> TCP keepalives would be perfect for this... if routers didn't silently drop them.
There are lots of middleboxes that don't pass along empty TCP packets. TCP keepalive is in a similar situation to IPsec: great for an Intranet, or for two public-Internet static peers with a clear layer-3 path between them; but everything falls apart in B2C scenarios.
Plus, to add to this problem: HTTP has gateways (proxies et al.) Doing TCP keepalive on the server end, only tells you whether the last gateway in the chain before the server is still connected to the server, rather than whether the client is still connected to the server.
Unless you can get every gateway in the chain to "propagate" keepalive (i.e. to push keepalive down to its client connection, iff the server pushes keepalive down onto it), silent undetected TCP disconnections will still happen—and even worse, you'll have false confidence that they aren't happening, as all your sockets will look like they're actively alive.
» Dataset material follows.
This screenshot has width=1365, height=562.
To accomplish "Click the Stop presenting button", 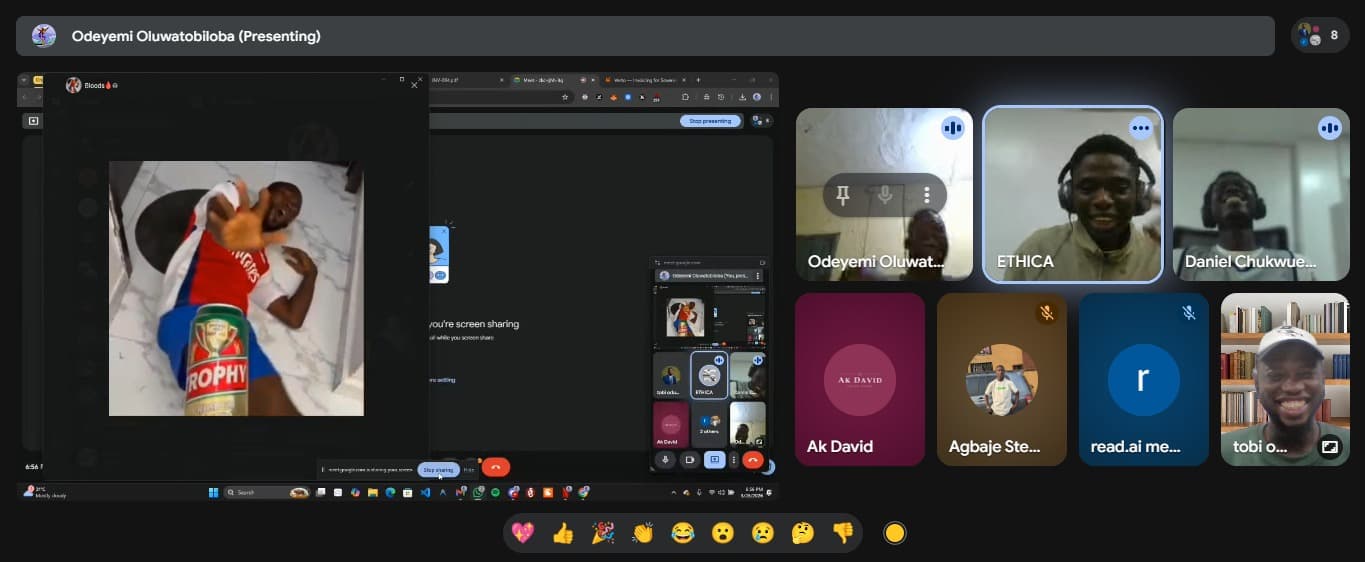I will tap(711, 121).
For what I'm doing, the client end isn't likely to have any gateways, so TCP keepalives "would be" workable for my use-case if not for the middlebox thing. But in full generality, TCP keepalives aren't workable, because there's always those corporate L7 caching proxies + outbound WAFs messing things up, even when L4 middleboxes aren't.
Keep your TCP keepalives for running connection-oriented stream protocols within your VPC. For HTTP on the open web, they're pretty unsuited. You need L7 keepalives. (If you've ever wondered, this is why websockets have their own L7 keepalives, a.k.a. "ping and pong" frames.)
> and trying to read
An HTTP client connection can legally half-close (i.e. close the output end) when it's done sending its last request; and this will result in a read(2) on the server's socket returning EOF. But this doesn't mean that the client's input end is closed! You have to do a write(2) to the server's socket to detect that.
And, since empty TCP packets aren't guaranteed to make the trip, that means you need to write a nonzero number of bytes of ...something. Without that actually messing up the state-machine of your L7 protocol.
Wouldn't setting appropriate net.ipv4.tcp_keepalive_* and trying to read work?